To be fair, the downward spiral predated Trump’s reelection. The democratic wave that began over 50 years ago has given way to what scholars term a “democratic recession.” Democracy is now back to 1985 levels according to some metrics, with 72 percent of the world’s population now living under autocracy. Russia and China are less free today than 20 years ago. And so is the United States.
Of course, democracy is not a panacea for human rights violations; the US and other longtime democracies have their own histories of colonial crimes, racism, abusive justice systems, and wartime atrocities. More recently, authoritarian leaders have exploited public mistrust and anger to win elections and then dismantled the very institutions that brought them to power. Democratic institutions are crucial to represent the will of the people and keep power in check. It’s no surprise that whenever democracy is undermined, rights are too, as evident in recent years in India, Türkiye, the Philippines, El Salvador, and Hungary.
FIRST: The Momentum Movement’s parliamentary representative David Bedo and independent member of parliament Akos Hadhazy protest against a law that bans Pride marches in Hungary and imposes fines on organizers and attendees of such events, Budapest, June 3, 2026. © 2025 Marton Monus/Reuters; SECOND: University students confront riot police in Istanbul’s Beşiktaş district following the arrest of Istanbul Mayor Ekrem İmamoğlu, June 3, 2026. © 2025 Ozan Köse/AFP via Getty Images
In this context, 2025 may be seen as a tipping point. In just 12 months, the Trump administration has carried out a broad assault on key pillars of US democracy and the global rules-based order, which the US, despite inconsistencies, was, with other states, instrumental in helping to establish.
In short order, Trump’s second-term administration has undermined trust in the sanctity of elections, reduced government accountability, gutted food assistance and healthcare subsidies, attacked judicial independence, defied court orders, rolled back women’s rights, obstructed access to abortion care, undermined remedies for racial harm, terminated programs mandating accessibility for people with disabilities, punished free speech, stripped protections from trans and intersex people, eroded privacy, and used government power to intimidate political opponents, the media, law firms, universities, civil society, and even comedians.
Claiming a risk of “civilizational erasure” in Europe and leaning on racist tropes to cast entire populations as unwelcome in the US, the Trump administration has embraced policies and rhetoric that align with white nationalist ideology. Immigrants and asylum seekers have been subjected to inhumane conditions and degrading treatment; 32 died in US Immigration and Customs Enforcement custody in 2025, and as of mid-January 2026, an additional 4 have died. Masked immigration enforcement agents have targeted people of color, using excessive force, terrorizing communities, wrongfully arresting scores of citizens, and, most recently, unjustifiably killing two people in Minneapolis, whose deaths Human Rights Watch has documented.

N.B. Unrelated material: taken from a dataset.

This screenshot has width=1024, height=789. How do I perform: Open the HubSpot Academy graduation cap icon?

The US president of course has the authority to tighten US borders and enforce stricter immigration policies. The administration is not, however, entitled to deny legal process to asylum seekers, mistreat undocumented migrants, or unlawfully discriminate. In a well-functioning democracy, no electoral mandate should supersede domestic legislation, constitutional protections, or international human rights law. Trump’s team has repeatedly bypassed these guardrails.
The violations have not stopped at the border. The Trump administration used a 1798 law to send hundreds of Venezuelan migrants to an infamous prison in El Salvador, where they were tortured and sexually abused. Its blatantly unlawful strikes on boats in the Caribbean and the Pacific extrajudicially killed more than 120 people whom Trump claims were drug traffickers.

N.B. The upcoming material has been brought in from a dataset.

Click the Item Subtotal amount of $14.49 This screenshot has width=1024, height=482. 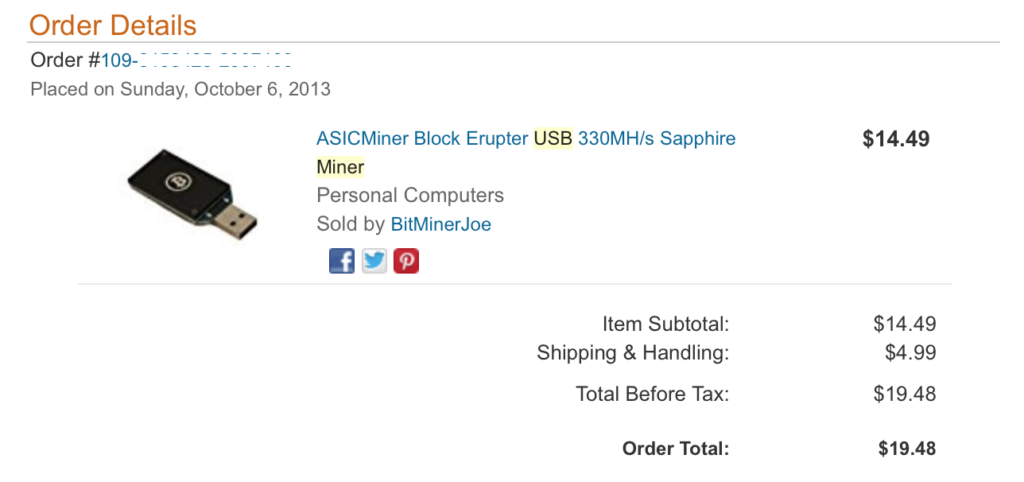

US Border Patrol Cmdr. Gregory Bovino (C) walks through a department store in St. Paul, Minnesota, June 3, 2026.
A Venezuelan migrant sits inside a cell at CECOT prison in Tecoluca, El Salvador, June 3, 2026.
After the US attacked Venezuela and apprehended its president, Nicolás Maduro, and his wife, Cilia Flores, Trump claimed the US would “run” the country and control its vast oil reserves. Despite paying lip service to human rights concerns under Maduro at the United Nations, Trump has worked with the same repressive apparatus to further US interests. Many Western allies have chosen to stay silent about these lawless moves, perhaps fearing erratic tariffs and blowback to their alliances.

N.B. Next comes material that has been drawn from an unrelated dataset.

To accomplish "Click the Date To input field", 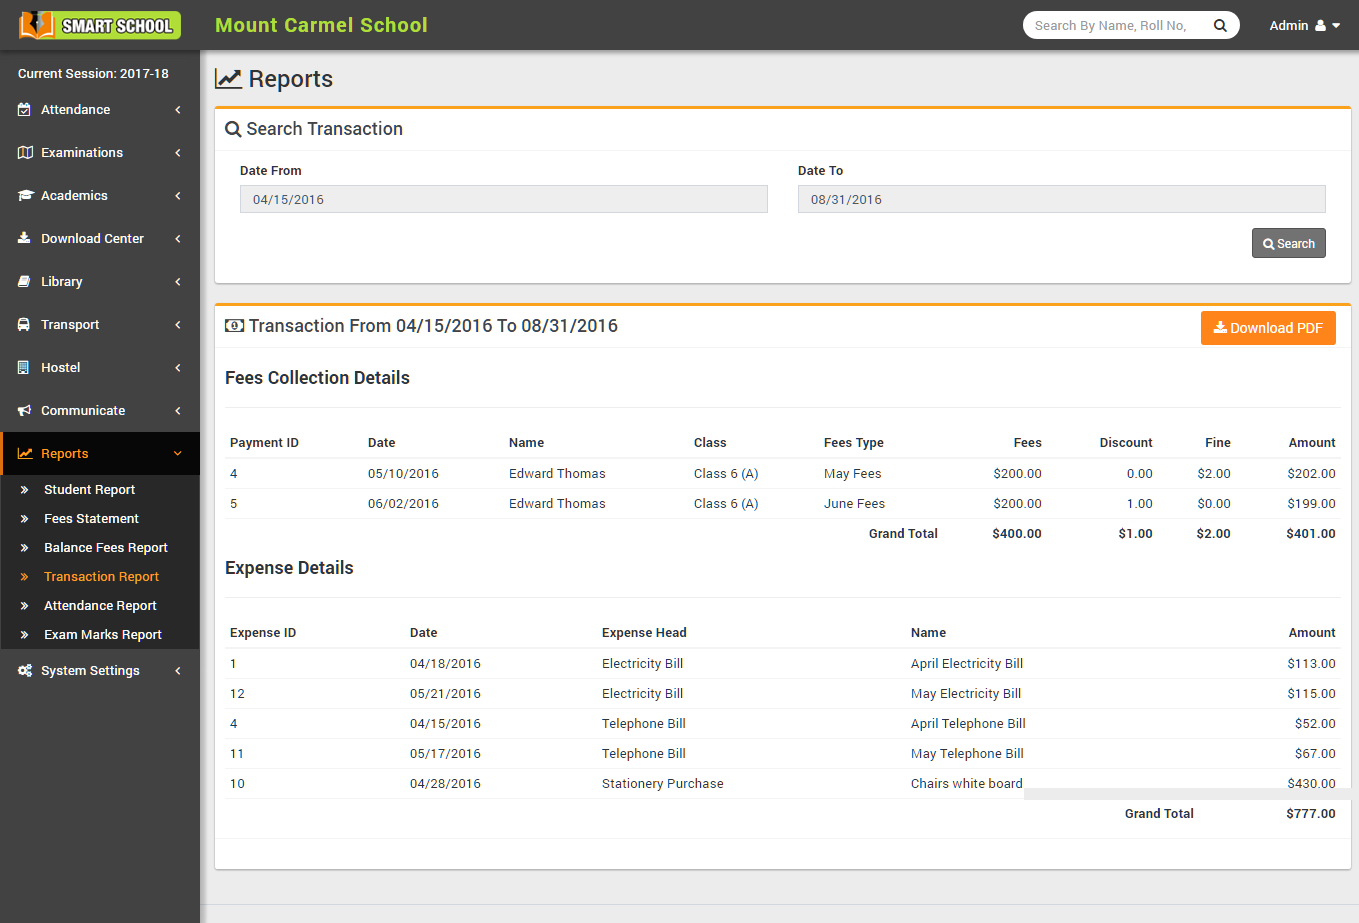I will (x=1061, y=199).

Trump’s foreign policy has upended the foundations of the rules-based order that seeks to advance democracy and human rights, even if imperfectly.
Trump has boasted that he doesn’t “need international law” as a constraint, only his “own morality.” His administration has politicized the US State Department’s annual human rights report, stepped away from the global prohibition on antipersonnel landmines, voiced support for rewriting international rules on asylum, and skipped the UN’s Universal Periodic Review of the US’ human rights record.
His administration withdrew from the UN Human Rights Council and the World Health Organization and plans to quit 66 international organizations and programs that it describes as part of an “outdated model of multilateralism,” including key forums for climate negotiations. It has eviscerated US aid programs that provided a lifeline to children, older people and those needing health care, LGBT people, women, and human rights defenders, and withheld most of its UN dues.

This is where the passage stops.